- Born: 22 April 1984 (age 40) Prato
- Height: 1.79 m (5 ft and 10 in)
- Beauty pageant titleholder
- Hair color: Light brown
- Eye color: Green
- Major competition(s): Miss World Italy

= Pamela Camassa =

Italian television presenter, actress and model

Pamela Camassa (born April 1984) is an Italian television presenter, actress and model.

==Biography==
Pamela Camassa was born in Prato, where she graduated in economy at ITC Dagomari.

==Career==
In 2000 she participated in the film Via del Corso of Adolfo Lippi, where she played the role of the protagonist together with Laura Chiatti and Ilaria Spada. In the summer of 2002 she won the title of "Miss World Italy" obtaining the opportunity to represent Italy at Miss World 2002, but she gave up as a sign of protest towards the treatment towards women of the host country, Nigeria: in her place Susanne Zuber went as representative of Italy. In September 2005 she ranked third in the Miss Italy 2005 contest, an edition later won by Edelfa Chiara Masciotta. In spring 2006 she made her debut on television, as showgirl for Carlo Conti in the show I raccomandati aired on Rai 1, together with Laura Barriales and Natalia Bush. In autumn 2006, paired with the dancer Angelo Madonia, she participated in the talent show Ballando con le Stelle and ranked second: in 2007 he repeated the experience by taking part in the Ukrainian edition of the same program.

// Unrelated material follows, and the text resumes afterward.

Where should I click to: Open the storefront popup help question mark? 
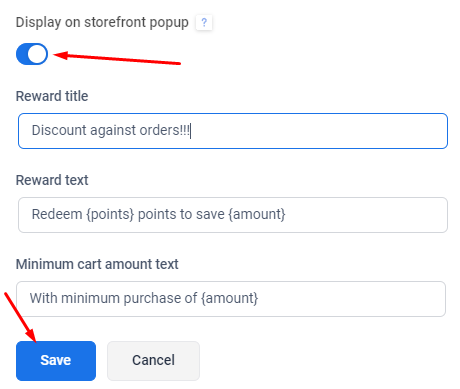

In autumn 2012 she participated as a competitor in the second edition of Tale e Quale show, the Rai 1 program conducted by Carlo Conti, becoming one of the revelation characters according to critics and therefore participated in the spin-off Torneo dei Campioni and in the special episode I Duetti. In the winter of 2013 she was co-host of the sixth edition of I migliori anni on Rai 1.

==Personal life==
She is in a relationship with actor Filippo Bisciglia.